Since detector images are generated over a period of time as well as over an angular range, the conditions of the experiment may have changed between the first frame and the last, for example, the temperature, which would affect the unit cell. As such the peaks are refined in batches, each encompassing a few frames in a limited subset of the angular range of the experiment. For example, if we specify 10 batches for an experiment with 100 frames (detector images), we will get 10 batches of equal numbers of peaks in partially overlapping but distinct angular ranges.
The change in each of these quantities can be plotted as a function of frame (or equivalently angle) in the bottom panel. The per-frame values for the unit cell and each instrument state before and after refinement are visible in the tables.

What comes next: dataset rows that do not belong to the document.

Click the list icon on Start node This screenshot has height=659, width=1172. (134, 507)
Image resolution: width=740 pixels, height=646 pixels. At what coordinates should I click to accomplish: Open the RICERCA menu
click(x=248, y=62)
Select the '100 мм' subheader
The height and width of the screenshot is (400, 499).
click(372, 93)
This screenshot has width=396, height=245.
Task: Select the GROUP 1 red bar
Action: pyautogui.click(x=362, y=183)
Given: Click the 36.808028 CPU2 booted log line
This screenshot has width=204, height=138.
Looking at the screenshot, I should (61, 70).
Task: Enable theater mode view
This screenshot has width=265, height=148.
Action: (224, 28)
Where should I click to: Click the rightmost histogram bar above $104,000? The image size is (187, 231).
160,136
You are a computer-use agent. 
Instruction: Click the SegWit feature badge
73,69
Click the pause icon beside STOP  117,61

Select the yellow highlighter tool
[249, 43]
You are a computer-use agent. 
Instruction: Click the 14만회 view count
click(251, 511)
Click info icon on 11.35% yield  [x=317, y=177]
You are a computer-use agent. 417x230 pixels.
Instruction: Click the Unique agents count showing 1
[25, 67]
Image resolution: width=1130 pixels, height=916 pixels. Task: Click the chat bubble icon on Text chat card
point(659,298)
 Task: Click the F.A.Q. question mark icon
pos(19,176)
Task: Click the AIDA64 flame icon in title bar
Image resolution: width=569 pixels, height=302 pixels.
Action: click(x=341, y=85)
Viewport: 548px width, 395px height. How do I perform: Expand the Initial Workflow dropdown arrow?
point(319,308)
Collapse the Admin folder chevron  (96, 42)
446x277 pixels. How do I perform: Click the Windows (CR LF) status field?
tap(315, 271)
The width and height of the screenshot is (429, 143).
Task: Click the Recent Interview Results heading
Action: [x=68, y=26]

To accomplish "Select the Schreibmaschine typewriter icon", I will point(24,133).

The refinement uses the non-linear least squares minimisation routines from the
Gnu scientific library (GSL). The free parameters as determined by the checkboxes
under parameters to refine
are varied such that the sum of residuals is
minimised. These residuals can be computed in two ways, and can be changed using
the residual type
combo:
Real space — the residual is computed as the difference in real space (i.e. detector coordinates) between the integer Miller indices and floating point Miller indices.
Reciprocal space — the residual is computed as the difference in reciprocal space between the integer Miller indices and floating point Miller indices.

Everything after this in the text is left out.